→ **TEXT**:
*** Begin section ***
Nicotine causes hardening and narrowing of the blood vessels. Prolonged bleeding may occur during the hair transplant procedure. Carbon dioxide reduces the blood’s ability to transport oxygen and can impair the healing of the patient’s wounds and prolong the healing process. If the skin takes longer to heal there is a much greater risk of infection. The result is not only problems with wound healing, but also an increased likelihood of a larger scar.

According to hair transplant doctors, smoking also increases the risk of skin necrosis. The severity of this problem is greater the more cigarettes the patient has smoked in the past. Scientific studies have shown that smokers who have undergone operations requiring the excision of large areas of skin (e.g. excision of skin fragments in the occipital region) are at a significantly higher risk of skin necrosis after a hair transplant procedure.

Smoking also results in reduced oxygen and nutrient access, which can lead to a negatively affect the acceptance of transplanted hair follicles. According to Clinicana doctors, this will largely depend on the patient and whether they are a chronic and long-term smokers.

It should be noted that there are many smokers who enjoy positive hair transplant results. However, as a result of high doses of nicotine being supplied to the body, there is always a risk of reducing hair density and consequently having a worse post-treatment result than non-smokers.

Guidelines for smoking before and after hair transplantation:

Clinicana doctors recommend that patients refrain from smoking approximately one week before and two weeks after hair transplantation surgery.

Ideally, patients should consider to stop smoking a few months before and after surgery to optimise the hair transplant results.
*** End section ***
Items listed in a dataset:
*** Begin section ***
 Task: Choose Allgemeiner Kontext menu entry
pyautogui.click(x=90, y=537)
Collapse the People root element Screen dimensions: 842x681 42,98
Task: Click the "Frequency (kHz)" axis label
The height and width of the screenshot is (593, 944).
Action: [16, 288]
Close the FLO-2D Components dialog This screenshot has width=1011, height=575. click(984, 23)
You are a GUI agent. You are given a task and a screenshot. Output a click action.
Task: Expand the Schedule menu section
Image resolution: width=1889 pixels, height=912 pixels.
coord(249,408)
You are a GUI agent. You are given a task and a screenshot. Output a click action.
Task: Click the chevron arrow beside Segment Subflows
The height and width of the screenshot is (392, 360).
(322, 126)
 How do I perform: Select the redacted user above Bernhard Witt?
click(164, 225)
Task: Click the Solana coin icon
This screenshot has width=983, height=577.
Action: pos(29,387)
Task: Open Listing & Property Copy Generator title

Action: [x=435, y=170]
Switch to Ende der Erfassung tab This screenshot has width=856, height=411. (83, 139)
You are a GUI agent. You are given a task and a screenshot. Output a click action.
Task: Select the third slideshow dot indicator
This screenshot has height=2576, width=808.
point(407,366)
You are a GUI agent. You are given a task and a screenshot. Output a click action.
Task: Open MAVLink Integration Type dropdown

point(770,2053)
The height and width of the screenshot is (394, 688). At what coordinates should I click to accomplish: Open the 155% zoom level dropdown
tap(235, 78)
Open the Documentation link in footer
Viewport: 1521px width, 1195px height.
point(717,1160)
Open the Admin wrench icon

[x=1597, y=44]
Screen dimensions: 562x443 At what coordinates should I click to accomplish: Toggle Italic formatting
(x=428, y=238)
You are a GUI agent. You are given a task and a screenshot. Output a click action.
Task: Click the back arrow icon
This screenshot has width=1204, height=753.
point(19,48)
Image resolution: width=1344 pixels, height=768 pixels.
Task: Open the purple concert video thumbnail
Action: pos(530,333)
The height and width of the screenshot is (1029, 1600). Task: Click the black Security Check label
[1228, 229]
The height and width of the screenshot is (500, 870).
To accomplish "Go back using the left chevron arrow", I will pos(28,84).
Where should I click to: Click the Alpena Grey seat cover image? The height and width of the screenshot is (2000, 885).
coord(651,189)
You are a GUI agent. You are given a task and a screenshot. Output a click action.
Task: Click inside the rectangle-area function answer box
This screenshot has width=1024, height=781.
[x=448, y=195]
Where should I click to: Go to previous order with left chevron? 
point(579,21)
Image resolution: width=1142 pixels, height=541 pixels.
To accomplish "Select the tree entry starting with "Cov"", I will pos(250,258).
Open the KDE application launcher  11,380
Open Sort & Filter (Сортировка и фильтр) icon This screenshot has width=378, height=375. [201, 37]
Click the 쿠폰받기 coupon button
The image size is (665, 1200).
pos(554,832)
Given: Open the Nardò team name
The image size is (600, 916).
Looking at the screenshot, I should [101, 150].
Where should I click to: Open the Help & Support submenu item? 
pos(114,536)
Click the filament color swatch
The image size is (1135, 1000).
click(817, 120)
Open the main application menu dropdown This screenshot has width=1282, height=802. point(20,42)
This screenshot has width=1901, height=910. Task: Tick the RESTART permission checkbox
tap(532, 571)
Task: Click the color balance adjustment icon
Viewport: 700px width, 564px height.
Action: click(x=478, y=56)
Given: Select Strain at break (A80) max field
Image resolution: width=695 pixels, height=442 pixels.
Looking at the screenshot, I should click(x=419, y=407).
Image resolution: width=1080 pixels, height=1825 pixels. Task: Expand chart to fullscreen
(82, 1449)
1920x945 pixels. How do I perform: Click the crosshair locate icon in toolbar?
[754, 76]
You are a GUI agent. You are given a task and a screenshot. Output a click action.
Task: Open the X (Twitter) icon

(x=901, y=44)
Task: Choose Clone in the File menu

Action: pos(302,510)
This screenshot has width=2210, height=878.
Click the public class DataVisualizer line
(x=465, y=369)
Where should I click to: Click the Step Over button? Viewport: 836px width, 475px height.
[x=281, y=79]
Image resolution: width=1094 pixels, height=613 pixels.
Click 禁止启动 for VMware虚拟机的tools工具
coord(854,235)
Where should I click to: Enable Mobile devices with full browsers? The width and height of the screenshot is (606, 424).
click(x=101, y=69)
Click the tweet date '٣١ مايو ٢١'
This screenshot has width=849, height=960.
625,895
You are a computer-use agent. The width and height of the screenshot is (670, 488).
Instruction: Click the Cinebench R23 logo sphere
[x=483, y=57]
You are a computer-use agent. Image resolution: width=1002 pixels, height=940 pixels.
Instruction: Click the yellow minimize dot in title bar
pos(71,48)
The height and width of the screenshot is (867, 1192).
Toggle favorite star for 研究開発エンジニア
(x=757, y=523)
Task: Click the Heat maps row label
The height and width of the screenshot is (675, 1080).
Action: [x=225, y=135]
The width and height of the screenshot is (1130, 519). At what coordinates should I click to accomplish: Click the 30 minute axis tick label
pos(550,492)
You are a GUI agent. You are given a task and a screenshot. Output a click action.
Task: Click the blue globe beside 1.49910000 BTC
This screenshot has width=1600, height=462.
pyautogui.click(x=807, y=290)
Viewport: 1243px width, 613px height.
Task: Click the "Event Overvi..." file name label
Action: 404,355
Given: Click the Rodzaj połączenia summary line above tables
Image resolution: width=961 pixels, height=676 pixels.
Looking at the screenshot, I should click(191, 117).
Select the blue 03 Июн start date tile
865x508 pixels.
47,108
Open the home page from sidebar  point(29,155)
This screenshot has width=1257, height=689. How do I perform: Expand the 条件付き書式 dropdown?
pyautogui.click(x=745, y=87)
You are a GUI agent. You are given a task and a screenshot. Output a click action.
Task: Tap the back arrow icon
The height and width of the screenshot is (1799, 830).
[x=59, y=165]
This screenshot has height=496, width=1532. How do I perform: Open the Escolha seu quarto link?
*** End section ***
→ **TASKS FOR THIS EXERCISE**:
1 – From the text on smoking and hair transplants, print the passage that begins at the words "Guidelines for smoking" and stops after the words "the hair transplant results.".
2 – Answer these questions from the text on smoking and hair transplants:
(a) What does nicotine cause in the blood vessels?
(b) What ability of the blood does carbon dioxide reduce?
(c) For about how long after surgery do Clinicana doctors recommend that patients refrain from smoking?
The records are not needed for any of the work.

→ **EXPECTED RESULTS**:
1 –
Guidelines for smoking before and after hair transplantation:

Clinicana doctors recommend that patients refrain from smoking approximately one week before and two weeks after hair transplantation surgery.

Ideally, patients should consider to stop smoking a few months before and after surgery to optimise the hair transplant results.

2 –
(a) Hardening and narrowing of the blood vessels.
(b) Its ability to transport oxygen.
(c) About two weeks.